## Assigned task
Give the number of lines in the data below that contain "beside", with no other words.

Collected data:
_ _ _
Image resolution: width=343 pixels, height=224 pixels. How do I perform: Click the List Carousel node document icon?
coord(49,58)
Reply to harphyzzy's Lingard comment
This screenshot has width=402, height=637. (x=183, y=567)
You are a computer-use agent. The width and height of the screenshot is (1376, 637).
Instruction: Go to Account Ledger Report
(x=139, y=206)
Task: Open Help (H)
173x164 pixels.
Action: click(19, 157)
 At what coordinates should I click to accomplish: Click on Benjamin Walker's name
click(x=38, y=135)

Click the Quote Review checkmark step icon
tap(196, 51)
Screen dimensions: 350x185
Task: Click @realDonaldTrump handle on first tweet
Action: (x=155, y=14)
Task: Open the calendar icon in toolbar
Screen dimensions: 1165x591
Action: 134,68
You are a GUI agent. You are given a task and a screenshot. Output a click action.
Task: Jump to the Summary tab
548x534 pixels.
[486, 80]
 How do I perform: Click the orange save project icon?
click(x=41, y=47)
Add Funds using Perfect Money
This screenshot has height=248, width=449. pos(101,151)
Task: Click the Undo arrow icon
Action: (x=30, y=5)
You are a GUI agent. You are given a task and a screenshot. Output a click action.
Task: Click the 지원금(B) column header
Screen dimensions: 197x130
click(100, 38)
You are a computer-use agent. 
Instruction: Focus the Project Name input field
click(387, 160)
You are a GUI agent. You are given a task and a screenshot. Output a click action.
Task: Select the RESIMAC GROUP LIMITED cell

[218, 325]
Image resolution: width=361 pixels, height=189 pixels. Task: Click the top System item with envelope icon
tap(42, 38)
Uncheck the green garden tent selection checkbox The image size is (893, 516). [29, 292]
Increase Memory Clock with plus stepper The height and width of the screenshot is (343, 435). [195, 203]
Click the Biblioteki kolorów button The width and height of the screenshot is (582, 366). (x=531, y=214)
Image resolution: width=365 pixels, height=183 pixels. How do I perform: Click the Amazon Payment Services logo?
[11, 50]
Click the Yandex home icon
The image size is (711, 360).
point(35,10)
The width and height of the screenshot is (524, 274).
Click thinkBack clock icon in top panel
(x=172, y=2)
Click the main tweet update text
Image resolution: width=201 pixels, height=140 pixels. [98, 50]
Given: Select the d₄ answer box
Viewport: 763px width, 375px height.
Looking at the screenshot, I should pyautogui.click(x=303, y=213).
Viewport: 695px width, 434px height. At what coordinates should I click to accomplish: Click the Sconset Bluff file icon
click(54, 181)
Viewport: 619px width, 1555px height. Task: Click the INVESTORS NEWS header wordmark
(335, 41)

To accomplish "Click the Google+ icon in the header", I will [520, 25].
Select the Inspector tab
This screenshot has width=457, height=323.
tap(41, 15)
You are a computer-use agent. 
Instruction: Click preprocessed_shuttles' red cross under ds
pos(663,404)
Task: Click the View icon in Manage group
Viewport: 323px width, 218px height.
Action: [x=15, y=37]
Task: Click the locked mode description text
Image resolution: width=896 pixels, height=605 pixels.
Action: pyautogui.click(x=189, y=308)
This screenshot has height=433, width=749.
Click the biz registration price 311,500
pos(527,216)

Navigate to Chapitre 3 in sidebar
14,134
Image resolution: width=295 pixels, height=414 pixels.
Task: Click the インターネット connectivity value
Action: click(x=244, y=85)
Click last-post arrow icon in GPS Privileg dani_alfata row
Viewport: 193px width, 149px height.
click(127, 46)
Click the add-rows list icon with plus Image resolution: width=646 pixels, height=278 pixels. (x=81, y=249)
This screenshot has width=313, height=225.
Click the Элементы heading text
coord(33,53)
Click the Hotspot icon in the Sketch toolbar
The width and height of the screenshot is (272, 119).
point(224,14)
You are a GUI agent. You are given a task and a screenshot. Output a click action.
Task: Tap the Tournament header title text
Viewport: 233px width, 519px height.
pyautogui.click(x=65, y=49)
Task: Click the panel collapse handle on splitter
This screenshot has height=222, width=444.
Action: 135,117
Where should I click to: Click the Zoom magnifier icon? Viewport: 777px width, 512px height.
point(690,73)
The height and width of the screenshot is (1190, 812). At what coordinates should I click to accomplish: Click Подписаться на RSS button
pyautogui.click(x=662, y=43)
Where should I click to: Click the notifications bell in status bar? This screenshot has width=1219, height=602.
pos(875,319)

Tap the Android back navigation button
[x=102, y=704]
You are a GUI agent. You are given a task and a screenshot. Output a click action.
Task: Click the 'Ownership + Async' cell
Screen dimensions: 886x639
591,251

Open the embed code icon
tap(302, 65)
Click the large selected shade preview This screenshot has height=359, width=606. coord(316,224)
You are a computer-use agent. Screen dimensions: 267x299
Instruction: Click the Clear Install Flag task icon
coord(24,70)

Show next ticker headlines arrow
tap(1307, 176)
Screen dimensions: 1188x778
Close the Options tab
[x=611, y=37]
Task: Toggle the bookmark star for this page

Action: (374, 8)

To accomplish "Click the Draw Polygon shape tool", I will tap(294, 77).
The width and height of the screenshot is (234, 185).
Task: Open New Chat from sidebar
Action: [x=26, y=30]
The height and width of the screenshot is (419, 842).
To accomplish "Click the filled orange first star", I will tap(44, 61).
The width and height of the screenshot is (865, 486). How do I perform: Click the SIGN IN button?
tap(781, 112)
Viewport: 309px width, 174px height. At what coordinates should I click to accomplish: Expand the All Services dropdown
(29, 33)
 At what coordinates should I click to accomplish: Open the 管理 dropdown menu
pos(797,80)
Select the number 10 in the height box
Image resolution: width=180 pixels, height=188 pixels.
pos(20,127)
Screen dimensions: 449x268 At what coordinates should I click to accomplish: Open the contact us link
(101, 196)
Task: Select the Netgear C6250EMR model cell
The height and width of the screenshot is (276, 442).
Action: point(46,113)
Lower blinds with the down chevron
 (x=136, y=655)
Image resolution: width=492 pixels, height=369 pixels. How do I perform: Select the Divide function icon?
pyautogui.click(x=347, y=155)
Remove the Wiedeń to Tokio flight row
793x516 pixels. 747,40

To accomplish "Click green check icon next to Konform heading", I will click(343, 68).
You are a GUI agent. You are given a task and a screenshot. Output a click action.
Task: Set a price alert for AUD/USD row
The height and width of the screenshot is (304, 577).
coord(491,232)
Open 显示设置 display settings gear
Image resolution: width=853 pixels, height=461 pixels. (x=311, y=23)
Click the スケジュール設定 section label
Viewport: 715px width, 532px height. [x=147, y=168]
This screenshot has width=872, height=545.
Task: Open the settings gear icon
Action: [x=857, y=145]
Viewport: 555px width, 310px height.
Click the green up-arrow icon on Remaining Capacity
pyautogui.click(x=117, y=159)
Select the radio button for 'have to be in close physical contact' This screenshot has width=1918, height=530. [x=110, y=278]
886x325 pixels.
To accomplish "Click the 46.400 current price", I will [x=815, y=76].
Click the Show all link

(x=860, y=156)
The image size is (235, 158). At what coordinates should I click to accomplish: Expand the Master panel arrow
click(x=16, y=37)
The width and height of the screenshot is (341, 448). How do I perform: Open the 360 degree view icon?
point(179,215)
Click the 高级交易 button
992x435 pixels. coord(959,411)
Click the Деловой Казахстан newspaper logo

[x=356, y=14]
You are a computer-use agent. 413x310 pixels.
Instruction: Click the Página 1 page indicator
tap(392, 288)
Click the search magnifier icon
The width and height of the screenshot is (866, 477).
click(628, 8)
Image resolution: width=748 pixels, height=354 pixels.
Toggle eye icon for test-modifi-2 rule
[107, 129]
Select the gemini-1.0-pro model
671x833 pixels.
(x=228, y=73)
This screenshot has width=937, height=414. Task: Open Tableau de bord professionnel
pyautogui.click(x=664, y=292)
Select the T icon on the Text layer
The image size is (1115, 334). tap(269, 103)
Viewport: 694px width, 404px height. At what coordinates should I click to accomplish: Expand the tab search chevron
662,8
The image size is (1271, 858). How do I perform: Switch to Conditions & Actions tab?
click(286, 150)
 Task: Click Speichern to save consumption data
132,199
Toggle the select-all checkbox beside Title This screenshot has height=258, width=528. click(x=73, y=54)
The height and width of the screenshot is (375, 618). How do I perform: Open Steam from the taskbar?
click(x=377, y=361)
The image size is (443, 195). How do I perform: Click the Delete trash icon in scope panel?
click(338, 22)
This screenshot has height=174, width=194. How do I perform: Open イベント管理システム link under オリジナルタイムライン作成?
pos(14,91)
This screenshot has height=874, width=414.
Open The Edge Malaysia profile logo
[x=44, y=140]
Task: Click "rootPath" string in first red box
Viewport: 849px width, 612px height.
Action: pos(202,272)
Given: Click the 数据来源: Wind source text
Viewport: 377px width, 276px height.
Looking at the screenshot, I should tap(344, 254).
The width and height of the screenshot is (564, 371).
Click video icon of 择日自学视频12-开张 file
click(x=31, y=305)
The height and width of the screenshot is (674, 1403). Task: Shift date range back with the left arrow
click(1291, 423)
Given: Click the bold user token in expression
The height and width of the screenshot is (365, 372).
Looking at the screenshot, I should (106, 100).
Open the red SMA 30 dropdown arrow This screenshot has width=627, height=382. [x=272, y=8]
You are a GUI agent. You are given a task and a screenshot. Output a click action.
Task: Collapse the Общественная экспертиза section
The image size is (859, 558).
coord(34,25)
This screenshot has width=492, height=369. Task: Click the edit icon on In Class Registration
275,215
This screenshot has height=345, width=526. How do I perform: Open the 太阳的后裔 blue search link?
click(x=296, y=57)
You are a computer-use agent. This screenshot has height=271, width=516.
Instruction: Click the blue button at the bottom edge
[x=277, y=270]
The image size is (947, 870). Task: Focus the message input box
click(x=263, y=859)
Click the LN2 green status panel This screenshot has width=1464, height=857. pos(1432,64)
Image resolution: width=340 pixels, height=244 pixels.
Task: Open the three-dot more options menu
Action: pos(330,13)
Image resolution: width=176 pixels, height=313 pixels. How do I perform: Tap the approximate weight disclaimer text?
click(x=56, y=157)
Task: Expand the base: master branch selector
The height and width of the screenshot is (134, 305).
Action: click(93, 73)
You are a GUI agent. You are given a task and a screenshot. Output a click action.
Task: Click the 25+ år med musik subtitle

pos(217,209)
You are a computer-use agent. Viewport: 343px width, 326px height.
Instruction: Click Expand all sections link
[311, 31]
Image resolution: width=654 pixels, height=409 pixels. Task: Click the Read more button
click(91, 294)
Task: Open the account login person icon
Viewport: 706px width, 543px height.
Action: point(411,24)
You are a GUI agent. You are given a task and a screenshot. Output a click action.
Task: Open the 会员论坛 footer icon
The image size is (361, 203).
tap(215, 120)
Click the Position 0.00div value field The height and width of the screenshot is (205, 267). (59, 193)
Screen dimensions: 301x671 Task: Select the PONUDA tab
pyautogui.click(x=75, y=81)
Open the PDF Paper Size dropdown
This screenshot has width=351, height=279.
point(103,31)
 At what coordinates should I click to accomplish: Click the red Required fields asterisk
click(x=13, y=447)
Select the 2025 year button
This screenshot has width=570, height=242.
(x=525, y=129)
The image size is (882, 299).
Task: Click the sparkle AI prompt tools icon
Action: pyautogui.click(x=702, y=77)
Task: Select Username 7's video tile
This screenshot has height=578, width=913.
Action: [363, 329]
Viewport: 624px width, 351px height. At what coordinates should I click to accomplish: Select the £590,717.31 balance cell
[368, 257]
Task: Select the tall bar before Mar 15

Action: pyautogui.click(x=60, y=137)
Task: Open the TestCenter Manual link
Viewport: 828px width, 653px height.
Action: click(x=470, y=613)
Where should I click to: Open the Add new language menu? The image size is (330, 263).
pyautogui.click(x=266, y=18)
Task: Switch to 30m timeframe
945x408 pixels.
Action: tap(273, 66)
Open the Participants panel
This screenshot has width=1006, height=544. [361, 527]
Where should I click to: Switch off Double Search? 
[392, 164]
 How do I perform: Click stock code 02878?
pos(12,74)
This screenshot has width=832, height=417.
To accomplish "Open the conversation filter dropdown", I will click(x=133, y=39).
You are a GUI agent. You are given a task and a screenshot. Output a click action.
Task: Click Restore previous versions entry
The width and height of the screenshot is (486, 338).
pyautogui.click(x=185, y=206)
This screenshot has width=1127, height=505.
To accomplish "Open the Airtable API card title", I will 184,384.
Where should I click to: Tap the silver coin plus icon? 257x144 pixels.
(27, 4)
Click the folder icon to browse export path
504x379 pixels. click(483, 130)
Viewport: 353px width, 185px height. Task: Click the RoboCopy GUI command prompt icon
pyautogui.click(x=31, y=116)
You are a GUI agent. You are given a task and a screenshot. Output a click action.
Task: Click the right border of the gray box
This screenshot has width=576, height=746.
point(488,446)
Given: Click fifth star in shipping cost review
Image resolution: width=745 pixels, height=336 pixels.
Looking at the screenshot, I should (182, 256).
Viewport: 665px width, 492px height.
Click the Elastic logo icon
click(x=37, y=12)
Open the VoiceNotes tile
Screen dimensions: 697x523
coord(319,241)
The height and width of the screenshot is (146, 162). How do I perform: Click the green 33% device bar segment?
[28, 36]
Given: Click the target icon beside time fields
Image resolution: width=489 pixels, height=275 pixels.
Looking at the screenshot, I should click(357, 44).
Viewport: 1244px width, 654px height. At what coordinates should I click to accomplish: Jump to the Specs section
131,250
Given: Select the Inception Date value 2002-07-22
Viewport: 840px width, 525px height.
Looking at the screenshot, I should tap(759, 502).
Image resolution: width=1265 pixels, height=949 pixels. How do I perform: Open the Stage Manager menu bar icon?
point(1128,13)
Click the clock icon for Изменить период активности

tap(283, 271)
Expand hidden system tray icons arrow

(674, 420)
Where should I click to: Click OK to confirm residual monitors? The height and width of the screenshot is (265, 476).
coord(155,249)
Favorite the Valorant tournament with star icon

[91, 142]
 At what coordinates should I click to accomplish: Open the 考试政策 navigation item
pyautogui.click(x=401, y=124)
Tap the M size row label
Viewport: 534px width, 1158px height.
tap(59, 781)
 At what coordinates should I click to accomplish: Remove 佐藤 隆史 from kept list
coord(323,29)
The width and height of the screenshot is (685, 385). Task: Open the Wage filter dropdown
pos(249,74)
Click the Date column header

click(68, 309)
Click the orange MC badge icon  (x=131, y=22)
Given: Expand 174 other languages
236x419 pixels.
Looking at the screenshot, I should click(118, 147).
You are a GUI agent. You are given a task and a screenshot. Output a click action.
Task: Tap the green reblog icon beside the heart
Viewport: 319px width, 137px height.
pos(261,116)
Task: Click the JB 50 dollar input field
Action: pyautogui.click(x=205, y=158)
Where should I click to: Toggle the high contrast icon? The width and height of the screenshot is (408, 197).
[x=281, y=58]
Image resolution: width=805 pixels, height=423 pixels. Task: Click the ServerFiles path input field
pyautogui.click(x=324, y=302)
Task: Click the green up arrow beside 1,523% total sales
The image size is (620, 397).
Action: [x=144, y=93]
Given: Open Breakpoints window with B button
_ _ _
## Answer to the problem
4